Vandaag een rustige dag: weliswaar beginnen we weer met
klimmen, maar - eenmaal aangekomen ter hoogte van de bergtoppen
loopt de weg door glooiend land. Bij La Clauze steken we de Seuge over, en lopen
langs de "watertoren" die een donjon blijkt te zijn. Het landschap waar
de weg doorheen loopt zet ons gezelschapje soms aan tot diepzinnige
gesprekken over de levensweg.
Het uitzicht |
"Er is altijd weer veel nieuws te zien: maar veel van
wat je ziet gaat toch aan je voorbij: je kunt het allemaal niet echt in je opnemen;
alleen als er iets bijzonders gebeurt wordt het in je geheugen bewaard",
zegt een reisgenoot op een goed moment. "Zo is het ook in mijn leven gegaan:
ik realiseer me nu pas goed hoe selectief mijn geheugen is, en hoe dat komt;
gebeurtenissen worden pas ervaringen wanneer ze een plaatsje krijgen in je eigen verhaal".
Zo lopen zij daar, de pelgrims: soms in groepjes, soms ook alleen; soms sprekend, maar
doorgaans in stilte - luisterend, mediterend of ingespannen bezig.
Terwijl we zo lopen zegt een reisgenoot ineens: "In de verte huilen de honden.
Het zal toch niet waar wezen! Waar is die eclips-bril? De rugzakken
worden in de berm gezet, en de eclipsbril wordt tevoorschijn gehaald. En jawel hoor:
voor minstens driekwart is de zon al aan het oog onttrokken door de maan. Wat hebben wij
een geluk: want iets noordelijker hangen overal wolken. Dan beginnen de klokken van Chanaleilles
te luiden, en een haan kraait. "De honden, de hanen en meneer pastoor: die
hebben het in de gaten". Het wordt ijzig koud als de zon geheel aan het oog is onttrokken.
Behalve de kerkklokken, de honden en de hanen is er geen geluid te horen: alleen een diepe
stilte alsof de natuur haar adem inhoudt. We hoeven gelukkig niet meer zo ver vandaag.
In de verte ligt 'Le Sauvage', een oude landerij van de Tempeliers. Tegenwoordig bergt het een onderkomen voor pelgrims. |
Hoe zullen we hier, in Le Sauvage, worden ontvangen?
De boerderij is gebouwd rond een binnenplaats |
Daar, achter die raampjes. Daar zal ons een de ruimte worden gewezen voor de nacht.

== Aangeleverd materiaal ==
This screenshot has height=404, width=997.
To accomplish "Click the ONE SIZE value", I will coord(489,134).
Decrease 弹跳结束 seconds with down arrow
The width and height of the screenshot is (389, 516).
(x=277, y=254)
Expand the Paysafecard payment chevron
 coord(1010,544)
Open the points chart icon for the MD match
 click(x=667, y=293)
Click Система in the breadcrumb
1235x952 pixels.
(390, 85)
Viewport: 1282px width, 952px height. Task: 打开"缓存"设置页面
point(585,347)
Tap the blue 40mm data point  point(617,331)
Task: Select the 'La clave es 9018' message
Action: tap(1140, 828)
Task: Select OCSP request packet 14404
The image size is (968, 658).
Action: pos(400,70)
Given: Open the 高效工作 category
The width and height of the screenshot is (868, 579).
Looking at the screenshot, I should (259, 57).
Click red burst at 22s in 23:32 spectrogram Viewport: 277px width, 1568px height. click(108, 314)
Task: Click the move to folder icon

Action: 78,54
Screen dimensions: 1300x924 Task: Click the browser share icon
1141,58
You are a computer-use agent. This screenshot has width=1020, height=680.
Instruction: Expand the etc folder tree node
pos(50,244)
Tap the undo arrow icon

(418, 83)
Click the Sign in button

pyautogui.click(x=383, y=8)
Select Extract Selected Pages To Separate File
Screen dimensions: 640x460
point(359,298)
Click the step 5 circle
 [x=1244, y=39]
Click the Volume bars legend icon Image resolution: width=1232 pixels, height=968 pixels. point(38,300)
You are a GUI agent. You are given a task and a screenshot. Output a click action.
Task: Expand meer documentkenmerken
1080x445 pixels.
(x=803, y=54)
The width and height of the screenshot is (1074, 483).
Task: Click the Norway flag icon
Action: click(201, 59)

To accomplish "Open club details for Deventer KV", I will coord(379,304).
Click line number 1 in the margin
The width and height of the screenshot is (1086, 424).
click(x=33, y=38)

== Opdrachten ==
1: Wat blijkt de "watertoren" volgens de aangeleverde tekst in werkelijkheid te zijn?
2: Herhaal het stuk uit de aangeleverde tekst dat begint met "Zo lopen zij" en doorloopt tot en met "of ingespannen bezig.".
Het materiaal staat los van de aangeleverde tekst.

== Antwoorden op volgorde ==
1: Een donjon.

2:
Zo lopen zij daar, de pelgrims: soms in groepjes, soms ook alleen; soms sprekend, maar
doorgaans in stilte - luisterend, mediterend of ingespannen bezig.